#### Rows on where targets appear
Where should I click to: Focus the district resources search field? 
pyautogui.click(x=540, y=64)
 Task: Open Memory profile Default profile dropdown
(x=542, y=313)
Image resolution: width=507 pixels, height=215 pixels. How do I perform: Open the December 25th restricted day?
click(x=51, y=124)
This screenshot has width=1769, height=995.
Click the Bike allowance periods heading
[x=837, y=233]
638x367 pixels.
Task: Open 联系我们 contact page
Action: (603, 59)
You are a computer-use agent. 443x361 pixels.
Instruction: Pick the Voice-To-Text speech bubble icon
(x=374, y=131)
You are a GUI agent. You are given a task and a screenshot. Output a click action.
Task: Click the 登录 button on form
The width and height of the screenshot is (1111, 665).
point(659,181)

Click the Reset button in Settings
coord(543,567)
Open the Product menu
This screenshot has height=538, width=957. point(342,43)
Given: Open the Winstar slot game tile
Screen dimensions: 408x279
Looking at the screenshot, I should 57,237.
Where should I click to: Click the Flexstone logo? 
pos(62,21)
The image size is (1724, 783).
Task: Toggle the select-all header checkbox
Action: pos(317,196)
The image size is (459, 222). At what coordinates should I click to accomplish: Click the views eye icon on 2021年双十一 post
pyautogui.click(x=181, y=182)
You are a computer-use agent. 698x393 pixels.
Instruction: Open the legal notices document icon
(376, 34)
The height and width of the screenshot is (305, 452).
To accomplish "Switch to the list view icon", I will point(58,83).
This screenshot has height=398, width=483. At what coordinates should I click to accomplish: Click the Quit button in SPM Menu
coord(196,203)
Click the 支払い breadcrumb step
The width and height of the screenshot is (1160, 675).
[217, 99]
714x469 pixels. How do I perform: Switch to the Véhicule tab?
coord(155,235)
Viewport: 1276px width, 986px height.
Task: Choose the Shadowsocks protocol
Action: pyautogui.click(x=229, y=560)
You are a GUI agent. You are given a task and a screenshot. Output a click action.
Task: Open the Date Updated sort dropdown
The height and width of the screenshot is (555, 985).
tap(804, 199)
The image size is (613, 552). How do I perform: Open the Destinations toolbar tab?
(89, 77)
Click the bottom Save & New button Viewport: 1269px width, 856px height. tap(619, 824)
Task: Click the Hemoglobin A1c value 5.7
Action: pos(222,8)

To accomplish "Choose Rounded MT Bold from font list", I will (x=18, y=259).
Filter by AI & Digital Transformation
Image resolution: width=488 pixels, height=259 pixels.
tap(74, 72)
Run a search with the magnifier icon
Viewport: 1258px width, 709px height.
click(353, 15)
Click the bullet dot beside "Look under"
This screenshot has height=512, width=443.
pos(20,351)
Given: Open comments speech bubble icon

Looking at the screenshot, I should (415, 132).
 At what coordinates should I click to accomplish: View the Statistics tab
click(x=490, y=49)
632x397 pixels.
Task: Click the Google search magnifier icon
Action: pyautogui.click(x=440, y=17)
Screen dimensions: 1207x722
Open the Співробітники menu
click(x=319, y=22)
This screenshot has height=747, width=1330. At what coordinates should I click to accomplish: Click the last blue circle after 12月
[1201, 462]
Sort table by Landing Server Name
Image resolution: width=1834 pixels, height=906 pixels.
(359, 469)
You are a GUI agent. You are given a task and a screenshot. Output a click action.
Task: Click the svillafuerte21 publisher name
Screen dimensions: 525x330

#### Task to carry out
Please copy out the listing above word for word, beginning at its first line and stopping after the line that contains "(x=374, y=131)".

#### Answer below
Where should I click to: Focus the district resources search field? 
pyautogui.click(x=540, y=64)
 Task: Open Memory profile Default profile dropdown
(x=542, y=313)
Image resolution: width=507 pixels, height=215 pixels. How do I perform: Open the December 25th restricted day?
click(x=51, y=124)
This screenshot has width=1769, height=995.
Click the Bike allowance periods heading
[x=837, y=233]
638x367 pixels.
Task: Open 联系我们 contact page
Action: (603, 59)
You are a computer-use agent. 443x361 pixels.
Instruction: Pick the Voice-To-Text speech bubble icon
(x=374, y=131)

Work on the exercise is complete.